Le declinazioni del nome La Spezia: l’Accademia “Giovanni Capellini” vuole fare chiarezza

laspezia_vecchiaL’Accademia “Giovanni Capellini” onlus (fondata nel 1924 per promuovere studi e ricerche scientifiche, letterarie, storiche, archeologiche, artistiche sulla Lunigiana e regioni limitrofe) in occasione della festa di San Giuseppe patrono della città ligure, ha pubblicato un depliant per fare chiarezza su quel La che precede Spezia e che rende incerta la scrittura corretta.
Il nome dell’antico borgo marinaro – ingranditosi a città una volta scelto da Cavour come sede di arsenale militare e eretta a capoluogo di provincia nel 1923 – è stato controverso tra l’intendere “La” come preposizione indeclinabile o come articolo determinativo declinabile in preposizione articolata. C’è tutta una cronistoria di decreti prima di arrivare alla grammatica definitiva. In tempi lontani tante le varianti toponomastiche. In tempi più recenti si parte da un decreto regio del 1930 che risponde alla richiesta del commissario prefettizio stabilendo che il nome della città è “La Spezia”, ma senza specificare la natura grammaticale di quel La. L’uso prevalente lo intende indeclinabile, quindi anche negli atti pubblici si trova scritto “di La Spezia” e altri complementi analoghi.
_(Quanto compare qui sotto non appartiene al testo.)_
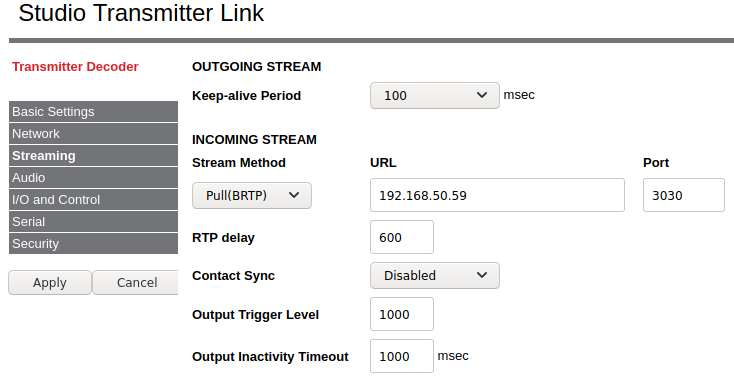The height and width of the screenshot is (385, 734).
Task: Click the Contact Sync Disabled chevron arrow
Action: pyautogui.click(x=482, y=275)
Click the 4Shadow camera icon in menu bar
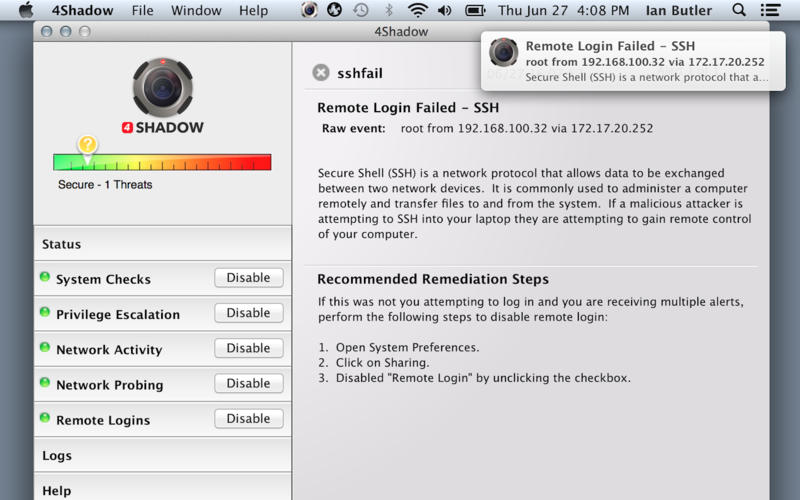 point(310,11)
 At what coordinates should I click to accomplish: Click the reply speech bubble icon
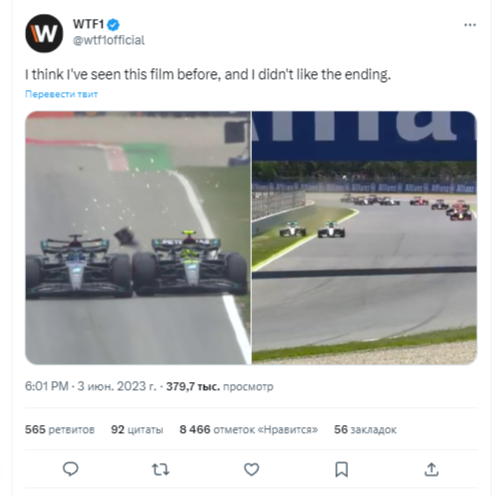pos(70,469)
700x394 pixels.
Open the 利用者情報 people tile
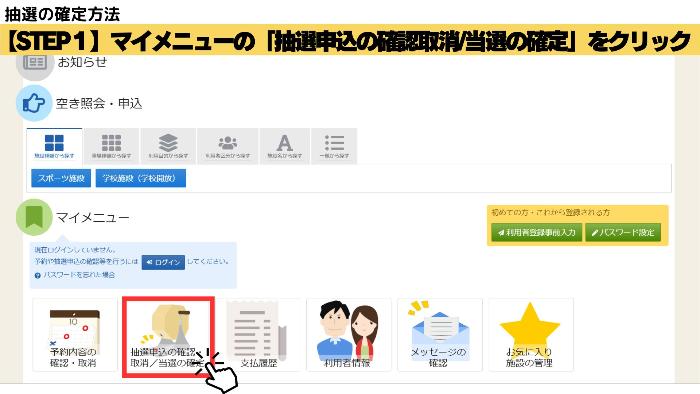coord(348,336)
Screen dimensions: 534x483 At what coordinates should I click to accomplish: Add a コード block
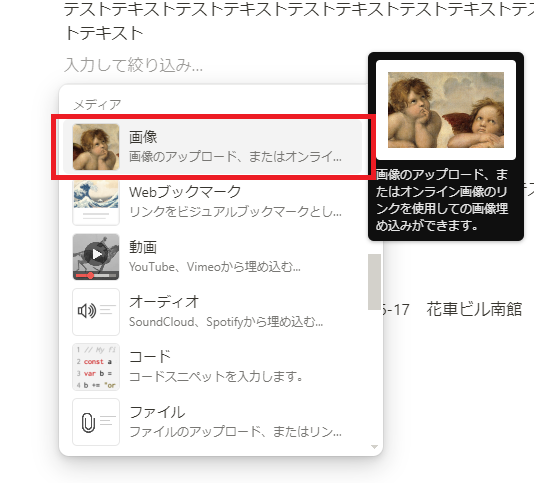point(213,367)
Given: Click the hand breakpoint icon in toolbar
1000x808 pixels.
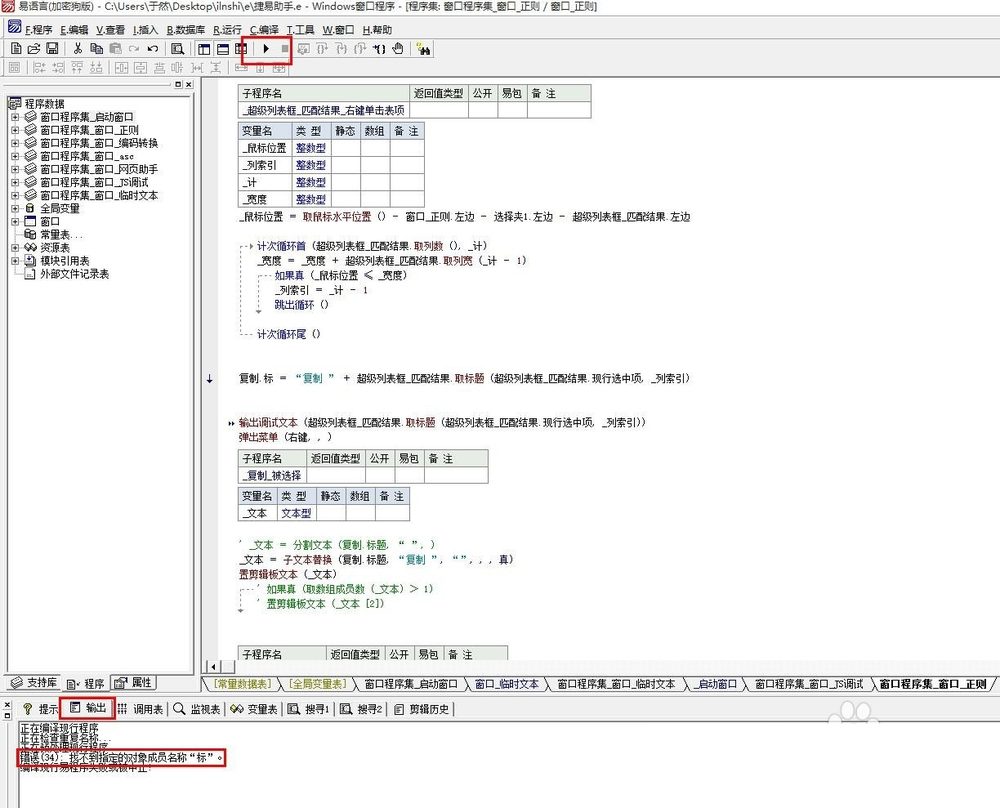Looking at the screenshot, I should point(398,48).
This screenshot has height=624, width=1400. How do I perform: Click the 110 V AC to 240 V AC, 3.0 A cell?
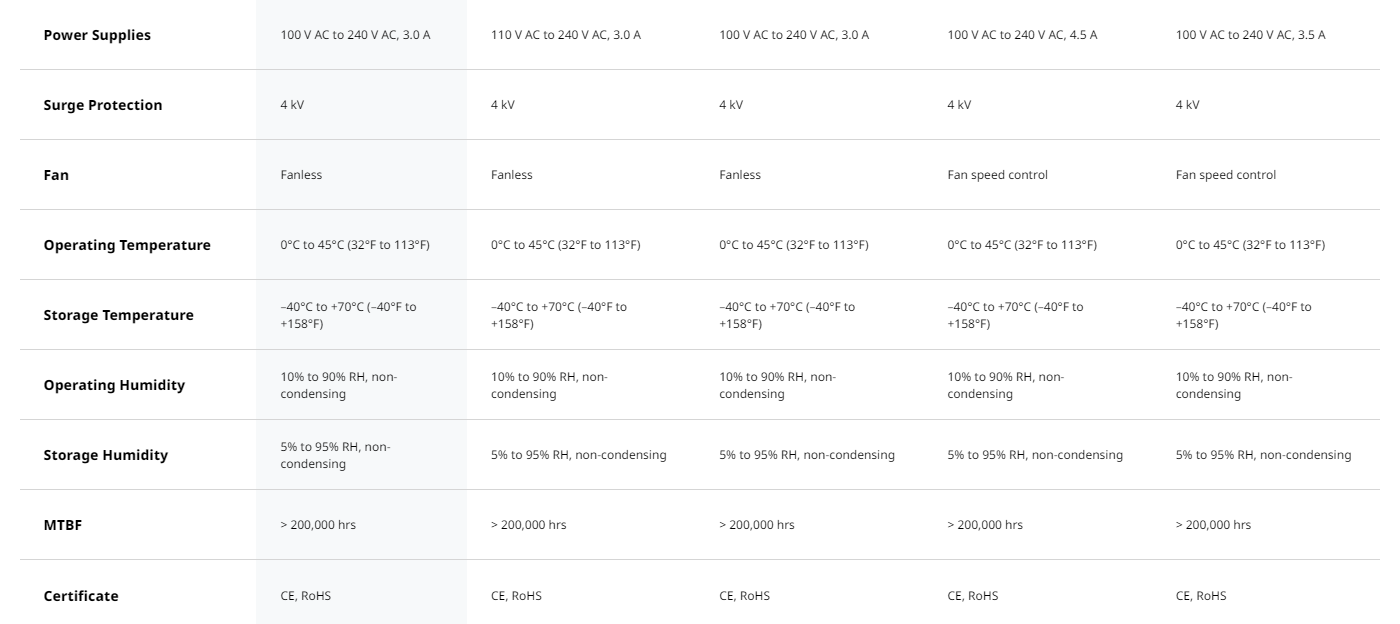pos(566,35)
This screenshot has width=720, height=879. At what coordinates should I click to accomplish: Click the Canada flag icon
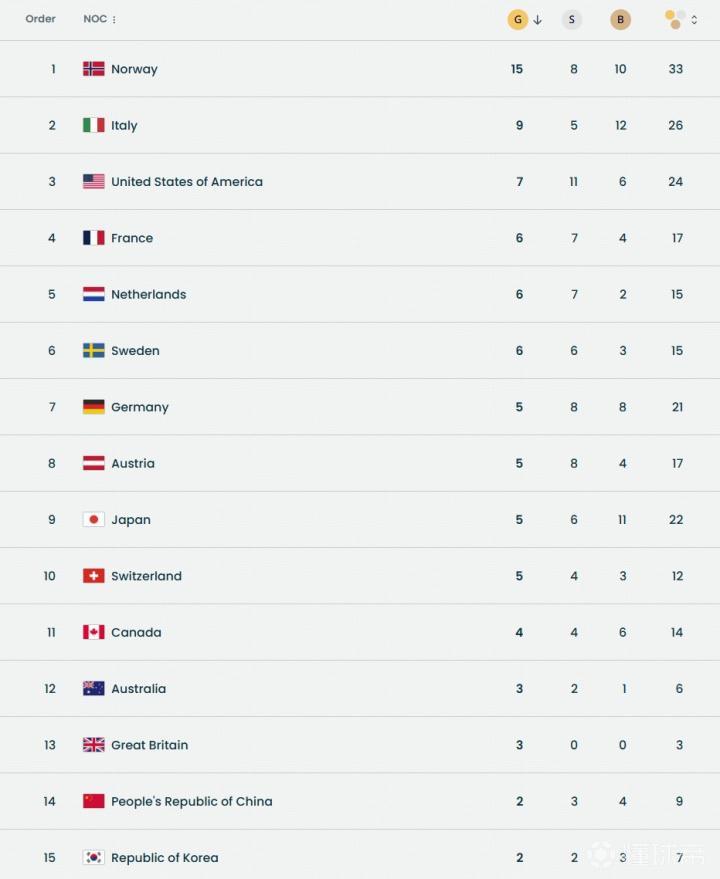[94, 632]
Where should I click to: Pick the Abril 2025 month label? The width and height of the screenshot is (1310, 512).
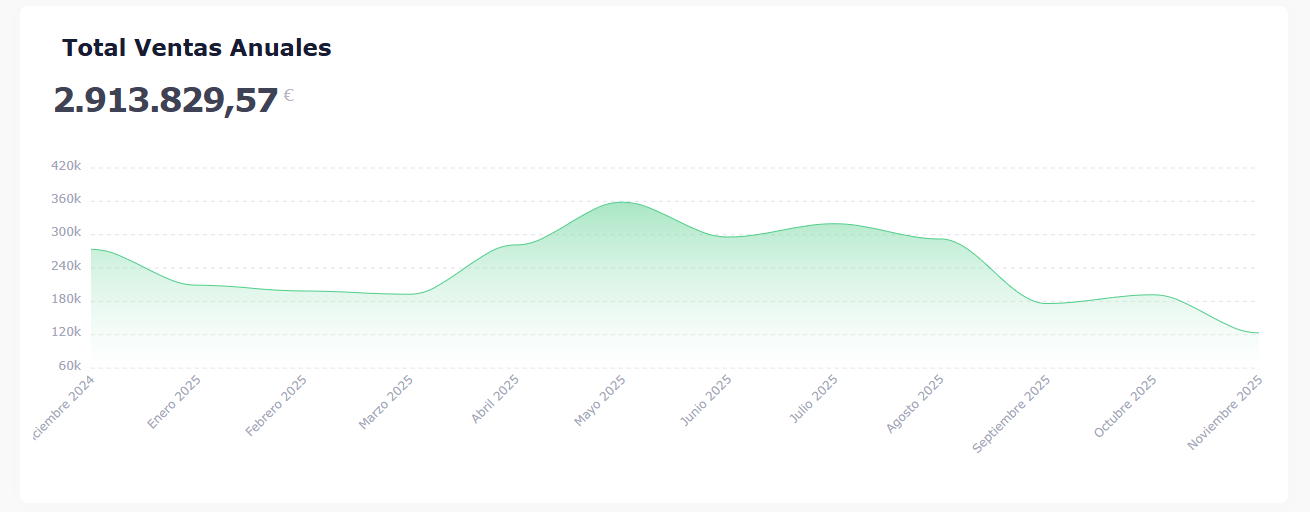pyautogui.click(x=495, y=399)
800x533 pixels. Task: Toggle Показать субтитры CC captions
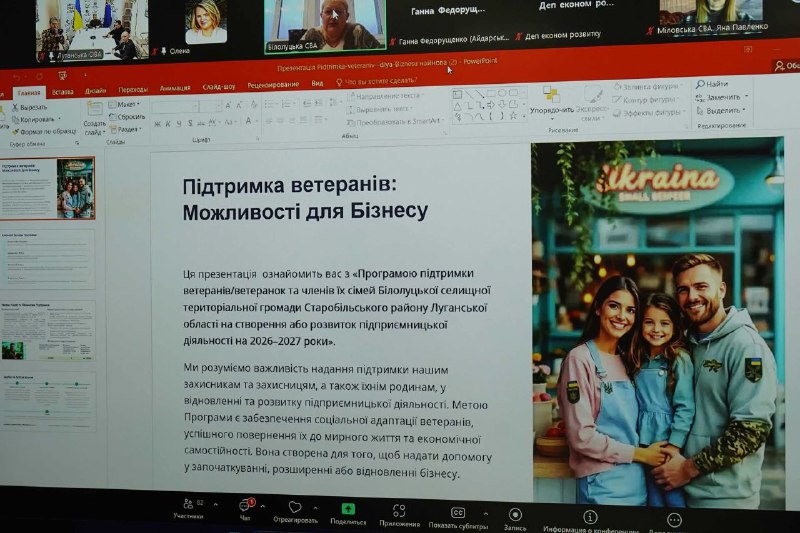click(458, 514)
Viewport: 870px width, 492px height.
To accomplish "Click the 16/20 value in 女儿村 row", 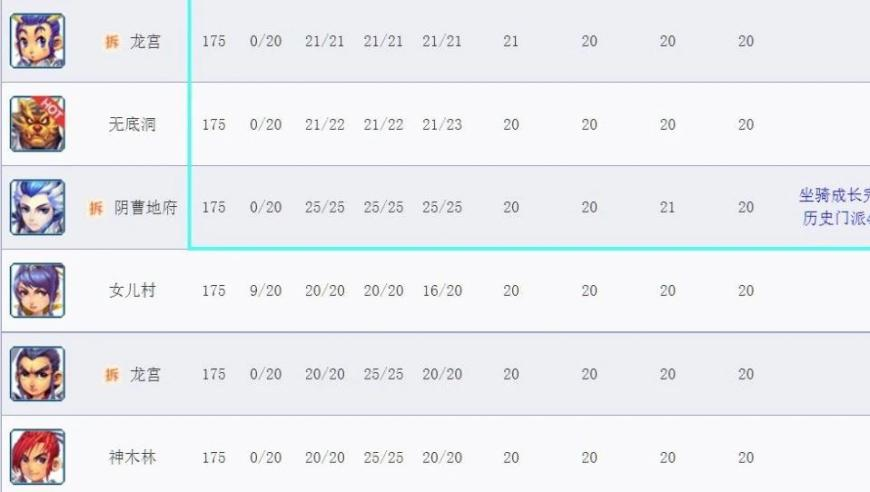I will 442,291.
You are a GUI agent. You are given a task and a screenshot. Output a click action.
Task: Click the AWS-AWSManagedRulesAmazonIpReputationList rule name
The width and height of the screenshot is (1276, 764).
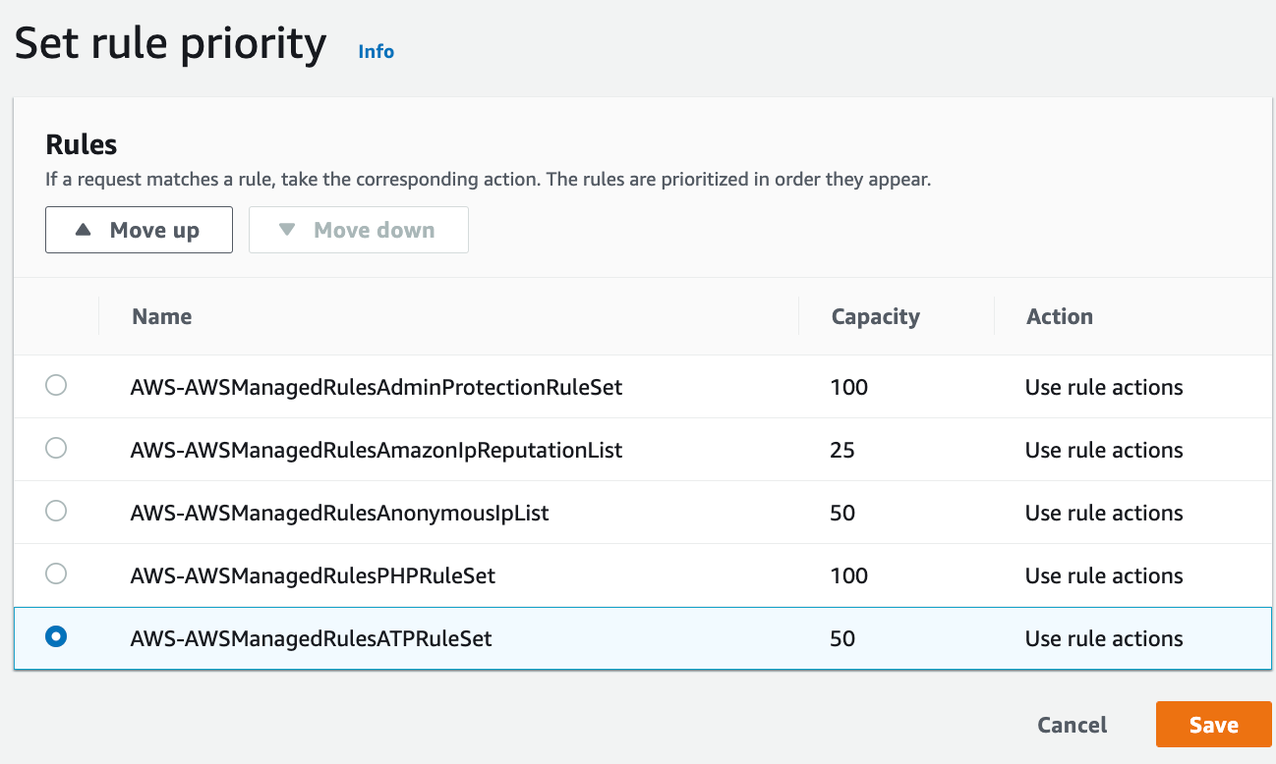[x=376, y=450]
Nel 1991 il Consiglio Comunale approva lo Statuto della città e definisce che “il nome “Spezia”, secondo tradizione storica consolidata, richiede l’articolo determinativo. In tutti gli Atti Comunali l’articolo segue le regole d’uso ed è sempre declinabile”. E’ una direttiva che però non tutti gli Uffici e Enti del territorio fanno propria, per cui nel 2004 si arriva a presentare un’interrogazione alla Camera dei Deputati. La propone il deputato Egidio Banti e si conclude che la scrittura corretta si esemplifica in “città della Spezia, andare alla Spezia, gemellarsi colla Spezia” e così per le altre preposizioni articolate. Sembra argomento di poca rilevanza, ma la precisione e la correttezza ortografica è un valore, lo è specialmente ora con le registrazioni elettroniche di nomi su passaporti, tessere, patenti e tanto altro e piccoli errori di registrazione creano equivoci e notevoli grane.
Il depliant approntato indica ulteriori fonti di approfondimento elaborate da Manfredo Giuliani (Per il retto uso del nome di Città “Spezia”. L’avventura storica di una parola), da Augusto Cesare Ambrosi (Straviario) da P.E. Faggioni (“La Spezia o Spezia”, il toponimo negli storici-letterari ed in cartografia – sec.XII-XIV), da Duino Ceschi (Lo stemma della Spezia) pubblicate su le Memorie, rivista della Capellini ora presieduta da Giuseppe Benelli.